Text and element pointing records
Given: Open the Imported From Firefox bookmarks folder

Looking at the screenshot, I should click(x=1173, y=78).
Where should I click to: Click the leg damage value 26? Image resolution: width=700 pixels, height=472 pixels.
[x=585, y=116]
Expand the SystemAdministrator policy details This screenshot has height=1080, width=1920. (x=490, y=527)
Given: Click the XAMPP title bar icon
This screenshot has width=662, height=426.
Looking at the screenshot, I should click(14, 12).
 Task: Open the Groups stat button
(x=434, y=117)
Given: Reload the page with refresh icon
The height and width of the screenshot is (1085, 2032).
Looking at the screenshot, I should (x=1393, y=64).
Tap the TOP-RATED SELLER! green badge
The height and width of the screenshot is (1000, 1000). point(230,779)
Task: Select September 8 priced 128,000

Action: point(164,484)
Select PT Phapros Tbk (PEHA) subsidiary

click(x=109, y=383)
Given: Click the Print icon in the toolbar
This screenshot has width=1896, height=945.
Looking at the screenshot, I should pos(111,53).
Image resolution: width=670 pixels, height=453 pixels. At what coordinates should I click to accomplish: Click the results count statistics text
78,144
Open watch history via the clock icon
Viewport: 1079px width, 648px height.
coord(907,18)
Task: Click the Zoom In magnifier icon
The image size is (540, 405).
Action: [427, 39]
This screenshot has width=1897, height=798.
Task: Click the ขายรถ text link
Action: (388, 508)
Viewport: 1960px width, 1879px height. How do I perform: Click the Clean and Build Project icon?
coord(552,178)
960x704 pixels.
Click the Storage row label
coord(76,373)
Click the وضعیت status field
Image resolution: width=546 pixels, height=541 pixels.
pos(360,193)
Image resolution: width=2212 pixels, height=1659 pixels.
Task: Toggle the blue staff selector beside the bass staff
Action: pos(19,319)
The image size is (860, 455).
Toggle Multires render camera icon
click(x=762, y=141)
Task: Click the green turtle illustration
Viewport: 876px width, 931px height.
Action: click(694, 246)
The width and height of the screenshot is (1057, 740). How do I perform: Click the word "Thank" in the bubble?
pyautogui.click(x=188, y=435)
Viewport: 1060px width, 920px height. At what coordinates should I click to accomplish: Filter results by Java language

Objective
Return all of the records above, copied verbatim.

The response
Given: Open the Imported From Firefox bookmarks folder

Looking at the screenshot, I should click(x=1173, y=78).
Where should I click to: Click the leg damage value 26? Image resolution: width=700 pixels, height=472 pixels.
[x=585, y=116]
Expand the SystemAdministrator policy details This screenshot has height=1080, width=1920. (x=490, y=527)
Given: Click the XAMPP title bar icon
This screenshot has width=662, height=426.
Looking at the screenshot, I should click(14, 12).
 Task: Open the Groups stat button
(x=434, y=117)
Given: Reload the page with refresh icon
The height and width of the screenshot is (1085, 2032).
Looking at the screenshot, I should (x=1393, y=64).
Tap the TOP-RATED SELLER! green badge
The height and width of the screenshot is (1000, 1000). point(230,779)
Task: Select September 8 priced 128,000

Action: point(164,484)
Select PT Phapros Tbk (PEHA) subsidiary

click(x=109, y=383)
Given: Click the Print icon in the toolbar
This screenshot has width=1896, height=945.
Looking at the screenshot, I should pos(111,53).
Image resolution: width=670 pixels, height=453 pixels. At what coordinates should I click to accomplish: Click the results count statistics text
78,144
Open watch history via the clock icon
Viewport: 1079px width, 648px height.
coord(907,18)
Task: Click the Zoom In magnifier icon
The image size is (540, 405).
Action: [427, 39]
This screenshot has width=1897, height=798.
Task: Click the ขายรถ text link
Action: (388, 508)
Viewport: 1960px width, 1879px height. How do I perform: Click the Clean and Build Project icon?
coord(552,178)
960x704 pixels.
Click the Storage row label
coord(76,373)
Click the وضعیت status field
Image resolution: width=546 pixels, height=541 pixels.
pos(360,193)
Image resolution: width=2212 pixels, height=1659 pixels.
Task: Toggle the blue staff selector beside the bass staff
Action: pos(19,319)
The image size is (860, 455).
Toggle Multires render camera icon
click(x=762, y=141)
Task: Click the green turtle illustration
Viewport: 876px width, 931px height.
Action: click(694, 246)
The width and height of the screenshot is (1057, 740). How do I perform: Click the word "Thank" in the bubble?
pyautogui.click(x=188, y=435)
Viewport: 1060px width, 920px height. At what coordinates should I click to accomplish: Filter results by Java language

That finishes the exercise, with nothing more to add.